CHALLENGES:
1. Reproduce word for word the passage of the forum thread on the Canon 1D X and f8 autofocus that opens with the words containing "## DavidRiesenberg (Oct" and closes with "wockawocka (Oct 22, 2011)".
2. Take the forum thread on the Canon 1D X and f8 autofocus further, starting right after its last line.

SELECTED EXTRACT:
>> begin
Great. Canon can have 3M produce little Canon-branded, residue-free pieces of tape, sized to cover the three contacts on the TC. With a brand label, they can charge about $5 each, for a tidy profit.


----------



## 1982chris911 (Oct 22, 2011)

Well, looks like many Birders/Wildlife Guys will stay with the MK IV, if they need 1000mm or 1200mm for their subjects. I really don't know if it was the best decision of Canon to skip the f8 center AF point with the new 1D X. After all Wildlife/Bird Photographers are surely a larger portion of the customers of such equipment.


----------



## DavidRiesenberg (Oct 22, 2011)

Ouch. It does seem that Canon somewhat ignored the wildlife photographers with the X. First the sensor without enough MPs to compensate the loss of the crop factor and now the exclusion of the TC friendly AF. 
I wonder if the face detection works on animals and birds.  ???


----------



## wockawocka (Oct 22, 2011)

This may soon be addressed if the 7D2 is APS-H and the 1D4 is still available.


----------



## jacobpays (Oct 22, 2011)
>> end
SOURCE EXCERPT:
>> begin
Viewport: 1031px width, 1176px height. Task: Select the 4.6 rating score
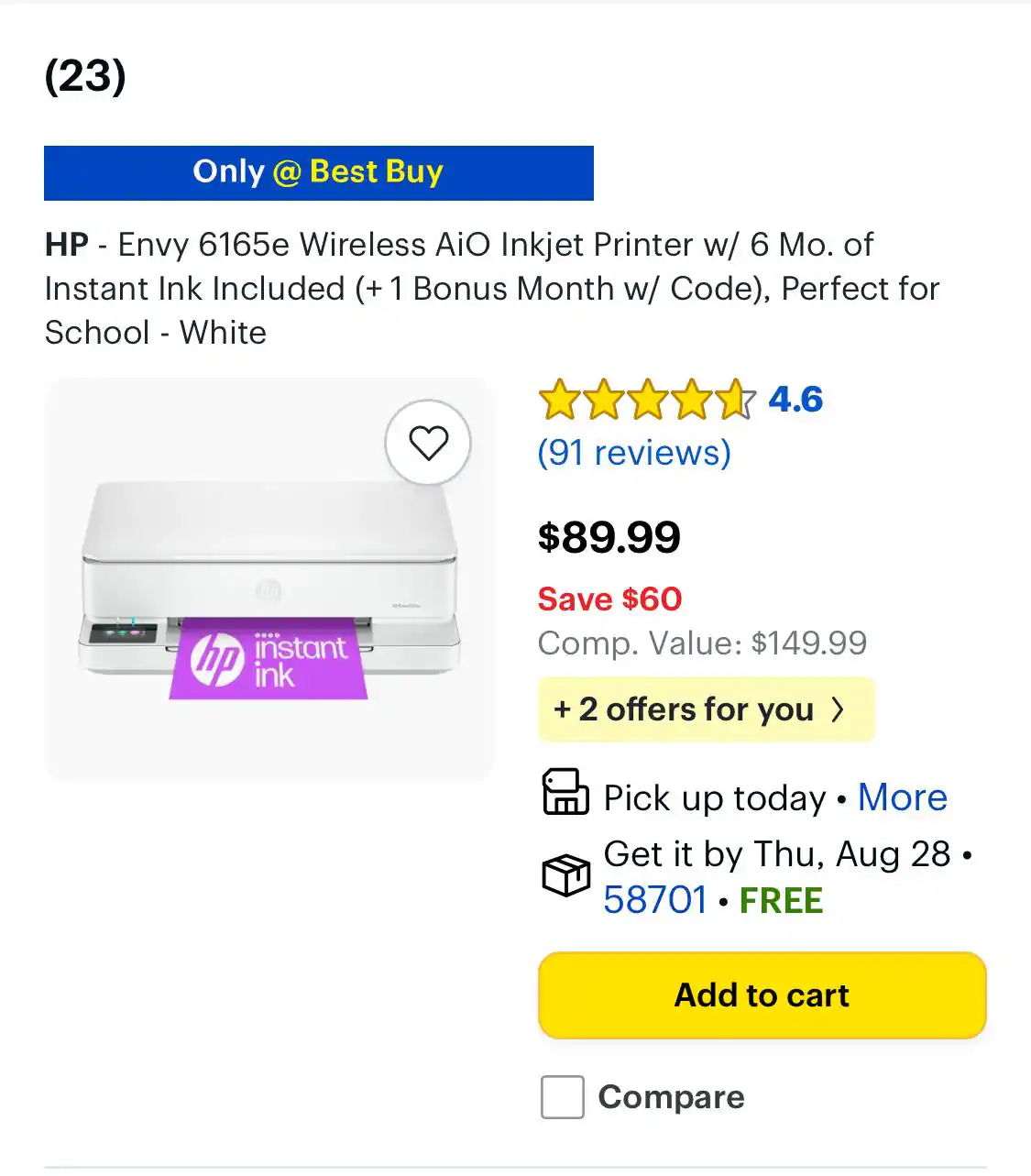(x=794, y=399)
>> end
ANSWERS TO THE TASKS:
1.
## DavidRiesenberg (Oct 22, 2011)

Ouch. It does seem that Canon somewhat ignored the wildlife photographers with the X. First the sensor without enough MPs to compensate the loss of the crop factor and now the exclusion of the TC friendly AF. 
I wonder if the face detection works on animals and birds.  ???


----------



## wockawocka (Oct 22, 2011)

2.
Could the problem possibly be addressed by the DO TC's that have been patented and mentioned on this site?


----------



## nikkito (Oct 22, 2011)

we should wait until the 1D X mk II


----------



## John Thomas (Oct 22, 2011)

Generally, according to my kind of shoots, I like the specialisation of the machine. I think that leaving out the F/8 points will be payed back in terms of speed and accuracy of the AF engine. 

Can anyone confirm this? Or perhaps there are other reasons to leave out the F/8 point(s)?


----------



## cbphoto (Oct 22, 2011)

I look at the Canon lens line-up and the only problem I see is when an extender is used. No Canon lens has a maximum aperture smaller than f5.6. Last century, I bought the 1.4x and 2x FD extenders and found the rendered IQ was lousy with all the recommended lenses. I used them only when absolutely needed, and never with pleasure. Although the EF extenders are supposedly better, I wouldn't use them; they're still a stopgap tool to be used when nothing else will work.

Besides, I can always march 5 miles out on the tundra with this or this. ;D

Instead of extenders, why not utilize an APS-C sensor camera? The 800mm f5.6 lens becomes a 1280mm f5.6 lens with zero loss in IQ.


----------



## Justin (Oct 22, 2011)

The MTF charts of the new super teles paired with the version III 2x and 1.4x extenders generally show little to no image degradation.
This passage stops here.